### Brief
Count every line below that holds the word "pixels", and give the number with no other words.
(Beginning of Dataset)
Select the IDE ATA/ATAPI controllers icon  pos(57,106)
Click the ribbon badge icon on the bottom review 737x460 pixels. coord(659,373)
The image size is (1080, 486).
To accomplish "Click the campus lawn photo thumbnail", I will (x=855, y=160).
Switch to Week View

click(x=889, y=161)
(End of Dataset)
(Beginning of Dataset)
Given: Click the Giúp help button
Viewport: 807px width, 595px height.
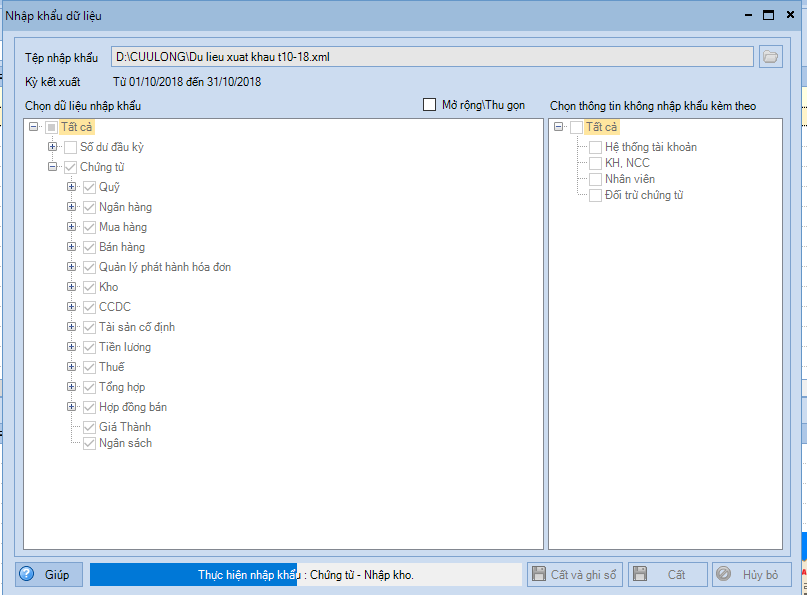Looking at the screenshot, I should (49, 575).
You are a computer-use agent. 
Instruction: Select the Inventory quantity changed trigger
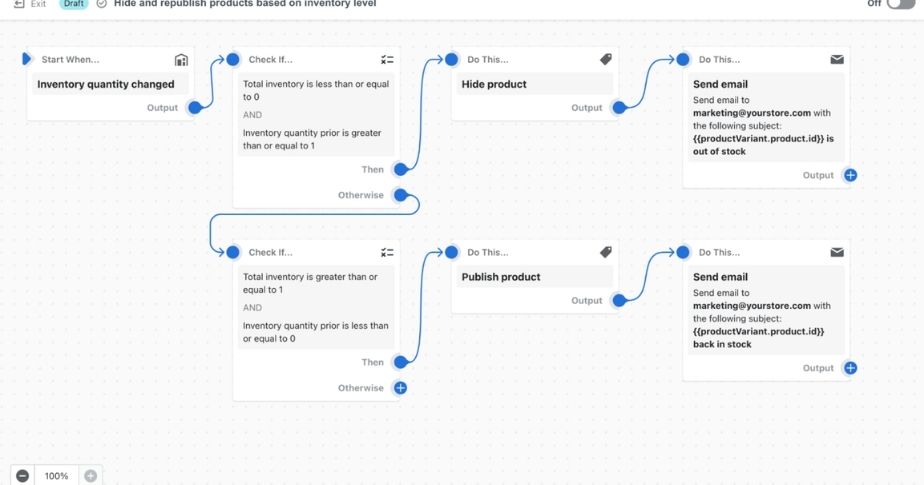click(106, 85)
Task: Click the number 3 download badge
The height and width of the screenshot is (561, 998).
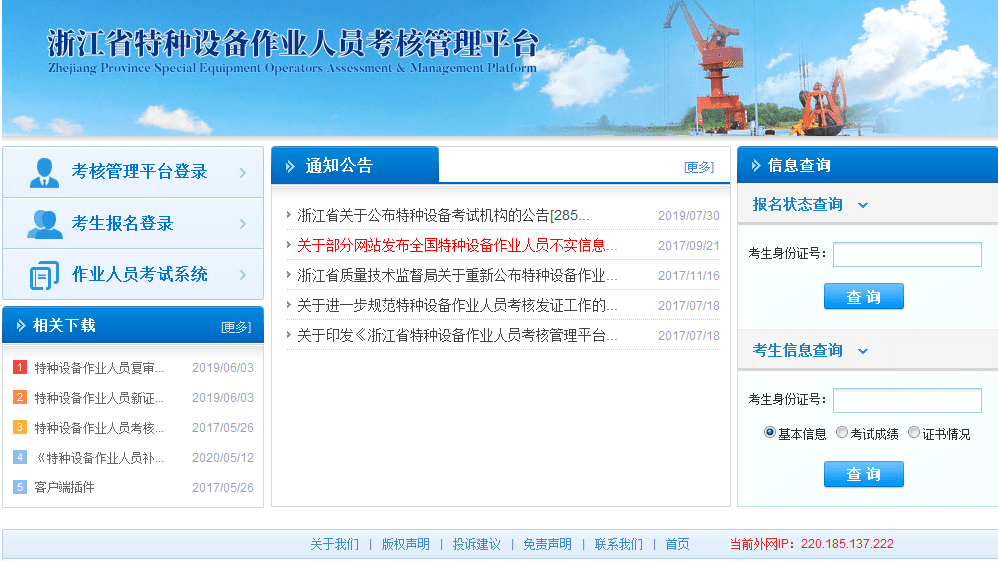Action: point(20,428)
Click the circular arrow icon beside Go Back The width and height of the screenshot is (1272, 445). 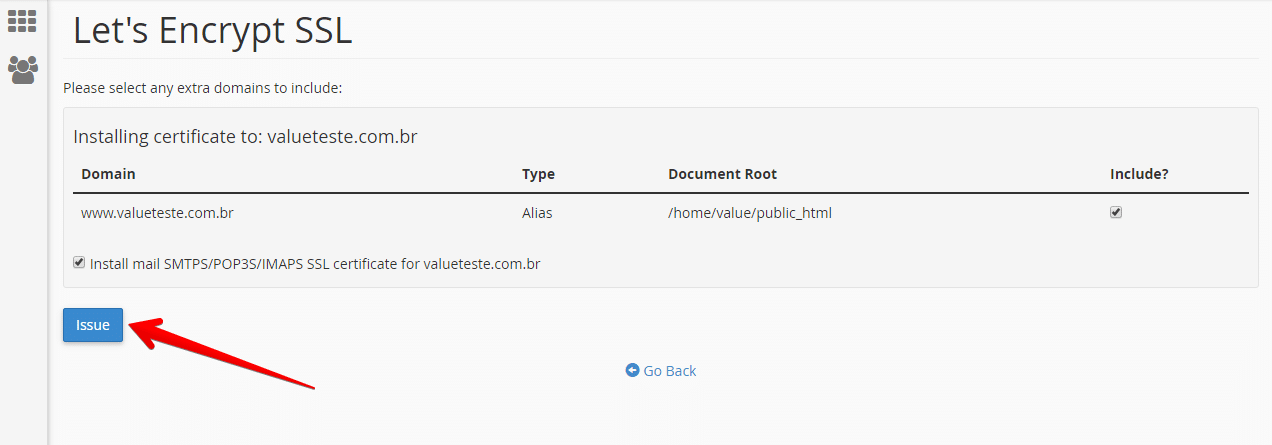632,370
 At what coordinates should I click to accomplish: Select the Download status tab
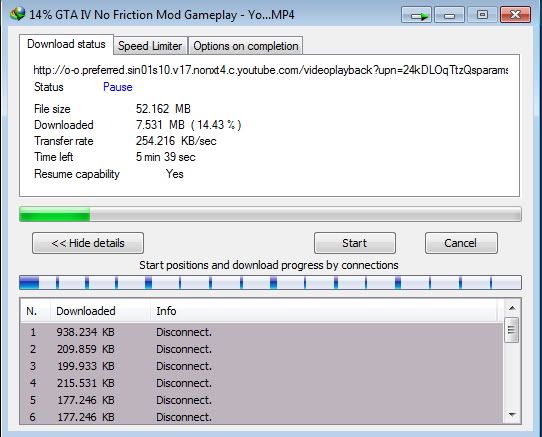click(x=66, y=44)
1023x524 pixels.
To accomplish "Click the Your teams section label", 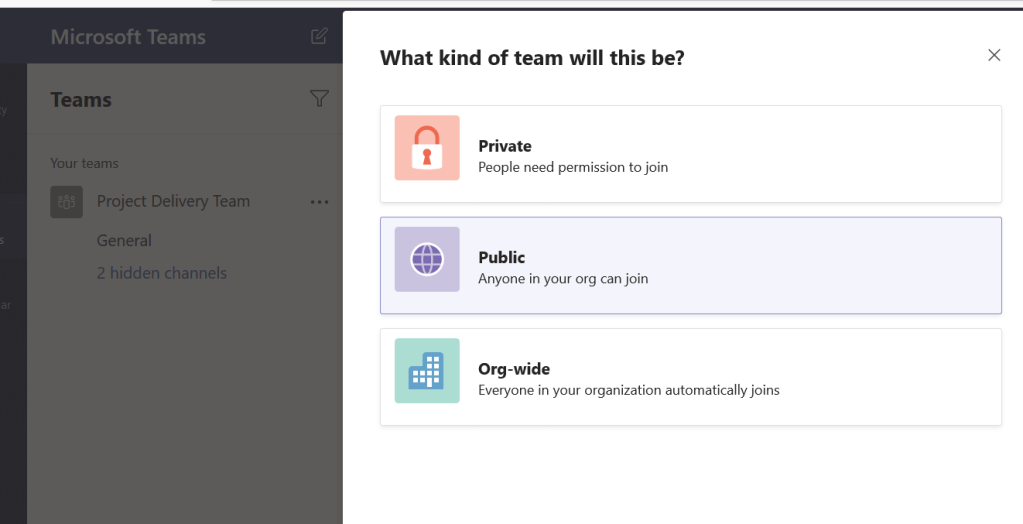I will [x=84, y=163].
(End of Dataset)
### Task solution
2